• _WHAT YOU WILL DO_:
(1) From the passage on the electric power setup, reproduce word for word the part that opens with the words containing "Now, that's not" and closes with "R/C car industry.".
(2) In the passage on the electric power setup, what gearbox ratio does the 2215/2Y motor require?
(3) Write the next part of the passage on the electric power setup, starting right after its final sentence.

──────── EXCERPT TO READ ────────

Now, that's not to say that big name batteries aren't justified in charging what they charge. They guarantee high performance and have proven it. Maxamps doesn't advertise much and, by the looks of their site, they got their start in the R/C car industry.
Anyway, I have been running them in my 60 size and slightly smaller planes with great success, so they have proven themselves to me, and that's what matters!
As for the motor, Steven Neu is known for the very highest efficiency electric powerplants in the industry, and they just so happen to have an inrunner capable of 5500+ watts! The boys at www.e-flightline.com have already done their homework on this motor so I am using what they recommend, which is the 2215/2Y B.A.M (means "big a$$ motor"). It requires a 6.7:1 gearbox to swing a Tennessee Customs 30X20 prop! That's right - 30 inches - it's a friggin' windmill! E-flightline has also developed a nice motormount for this setup, so I went with that, too. Get this - the total weight of the motor/gearbox, mount, and prop adapter is only 45 ounces! Also, the total cost, with prop, was only around $900
The speed control is none other than Castle Creations' Phoenix 110HV. It is rated for 110 amps, but can handle much more than that, according to the knowlegeable folks over there. I suspect they're right, as the people I know that have successfully used this powerplant are pulling over 125 amps WOT, and I have heard as high as 140. The speed control runs around $230
So, for the whole deal, with one set of batteries, you're looking at somewhere in the area of $1700. Compare that to the cost of a 100cc engine, a pair of cannisters, prop, ignition battery, throttle servo, and some sort of ignition kill and you will find that the cost is pretty darn close.

──────── LISTING ────────

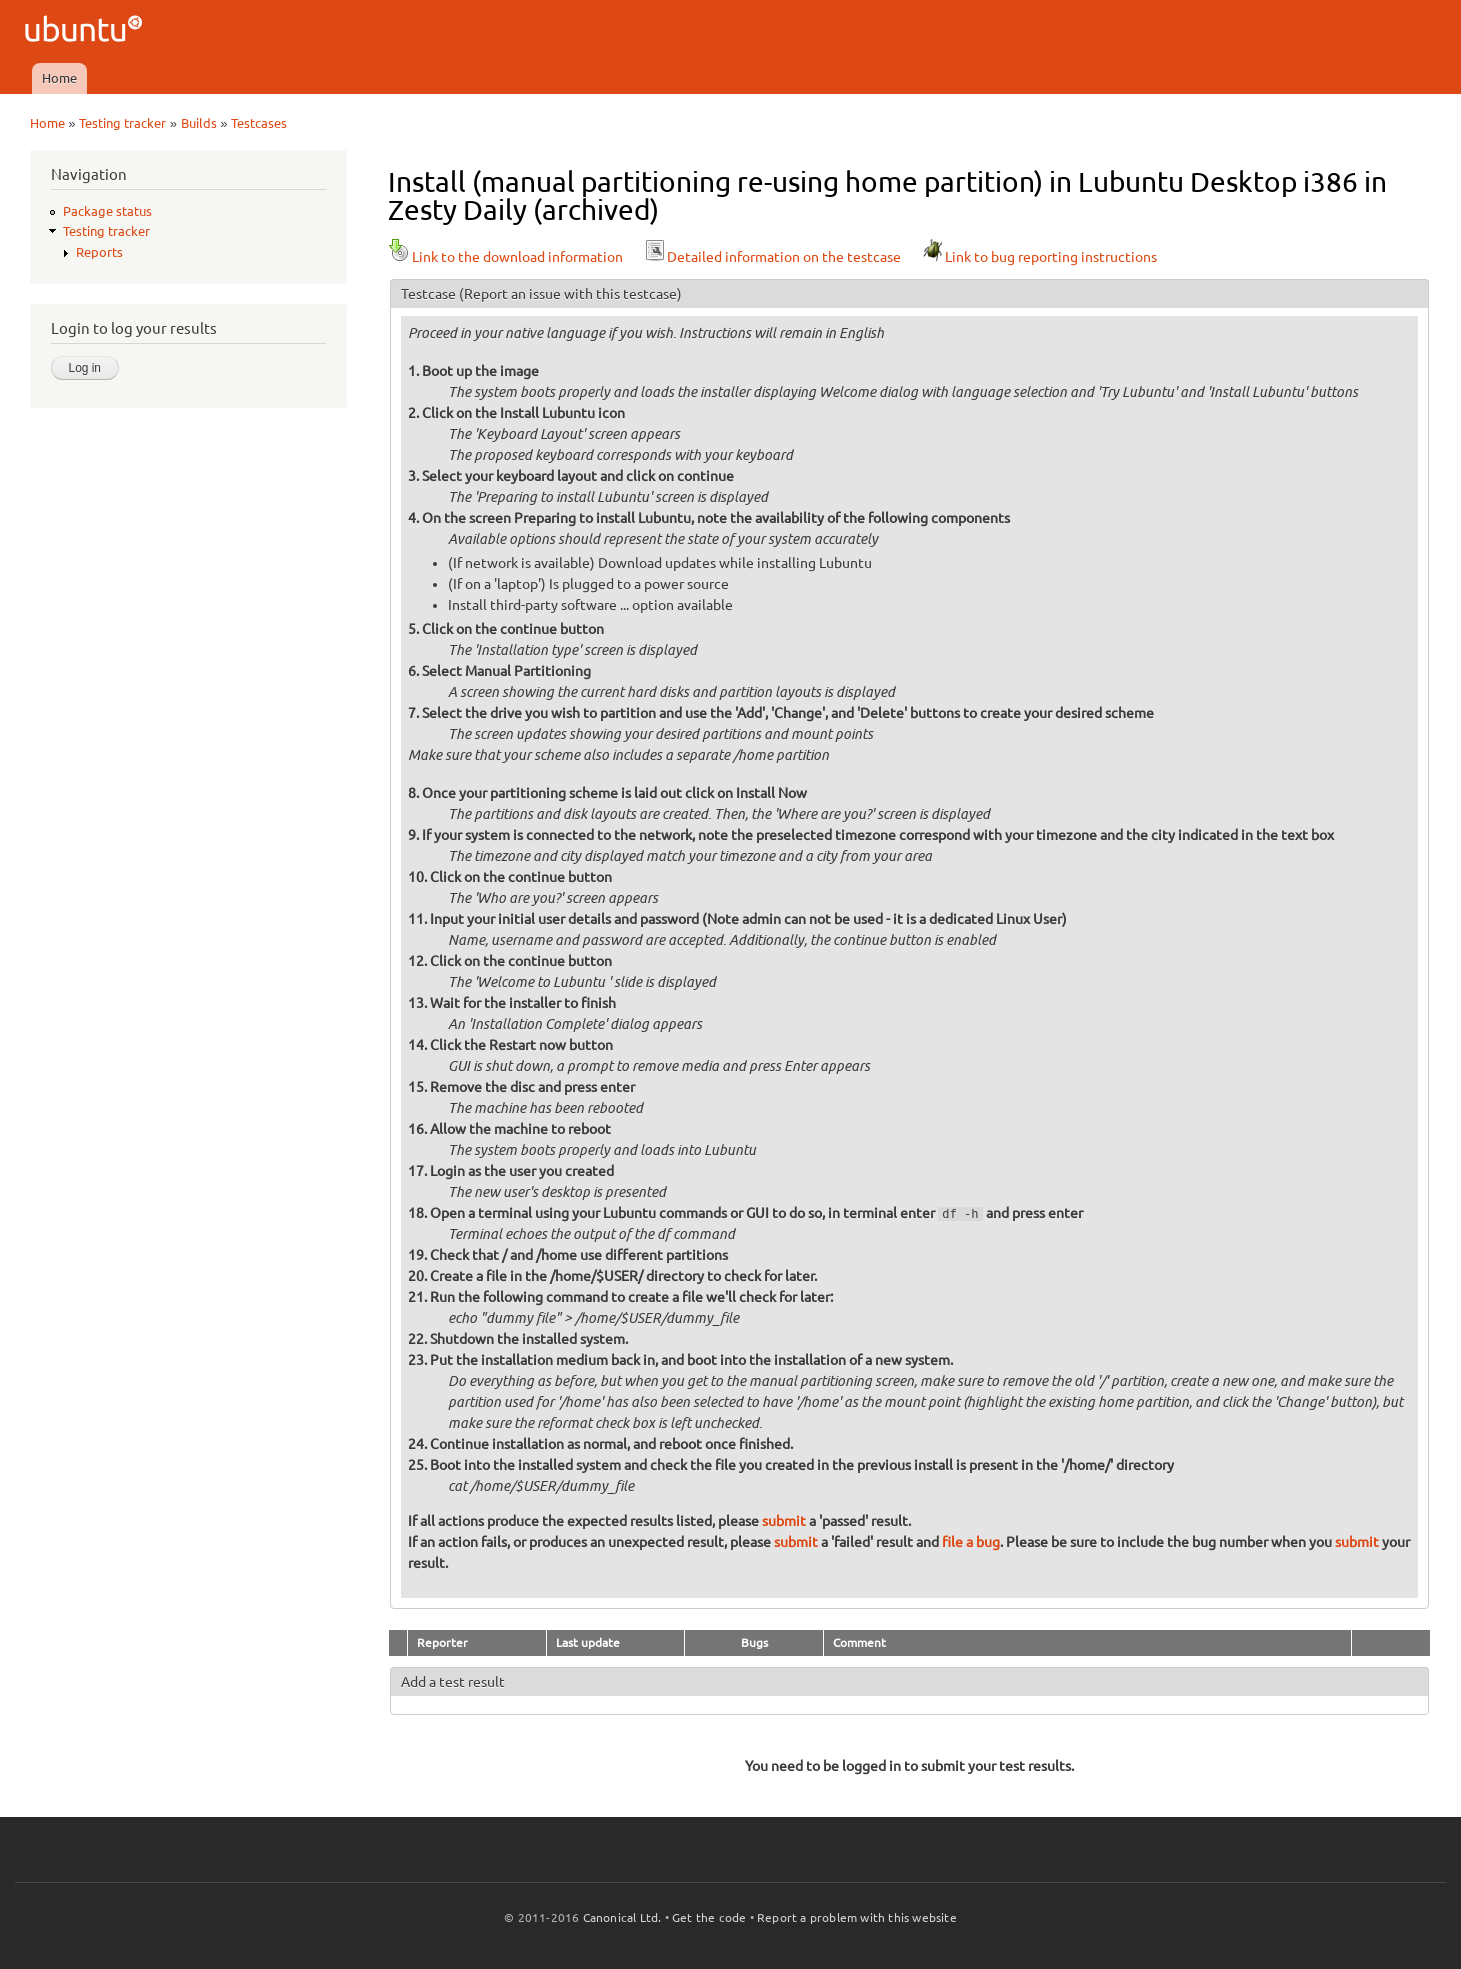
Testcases (259, 123)
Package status (107, 211)
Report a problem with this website (857, 1917)
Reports (99, 252)
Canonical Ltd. (622, 1917)
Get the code (709, 1917)
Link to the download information (505, 257)
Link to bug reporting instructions (1039, 257)
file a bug (971, 1542)
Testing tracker (122, 123)
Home (59, 78)
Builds (199, 123)
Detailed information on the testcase (772, 257)
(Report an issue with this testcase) (570, 294)
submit (784, 1521)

────────

• _THE REPLIES_:
(1)
Now, that's not to say that big name batteries aren't justified in charging what they charge. They guarantee high performance and have proven it. Maxamps doesn't advertise much and, by the looks of their site, they got their start in the R/C car industry.

(2) A 6.7:1 gearbox.

(3)
Now, that's obviously not considering the cost of additional batteries, or the charging equipment, but I would assume that someone stepping up to this size of plane would already have at least one charger/balancer capable of charging a 6S pack, which is really all you need. Of course, more chargers or a more expensive charger will make charging the packs faster, so I currently have two Thunder power 1010C chargers with TP-210 balancers to do just that.
The airplane is my Aeroworks 35% QB 260. Mine was 25.5 pounds, dry, with the BME 110 and stock mufflers, but others using more popular engines are averaging 27-28 pounds. Now add 1.5 pounds in fuel and you are looking at anywhere from 27-29+ pounds for their take-off weight. Let's keep that in mind during the build...speaking of build, let's get to it!

Bodywerks
Jun 06, 2007, 10:06 AM
First thing to do was remove the engine, throttle servo, ignition, battery, tank, and plumbing - done!

Bodywerks
Jun 06, 2007, 10:09 AM
Now, to prep the engine box/fuse for a motor, battery, and electronics:

Bodywerks
Jun 06, 2007, 10:14 AM
I also wanted to cover up that epoxy filler from some damage I did to the wood when the engine was removed. it's a VERY light coat of speckle paint and cleaned it up nicely, looks-wise. You will notice a scoop on each side of the engine box. I have since removed them after the smell of my brain fart cleared!

Bodywerks
Jun 06, 2007, 10:17 AM
Here's the business end. The dang motor is no bigger than a coke can, but believe me, it packs one helluva punch! Perhaps I should compare it to a JOLT! cola can, LOL!
The motor mounts via a 10-32 threaded rod through each of the aluminum tubes into blind nuts in the firewall - simple!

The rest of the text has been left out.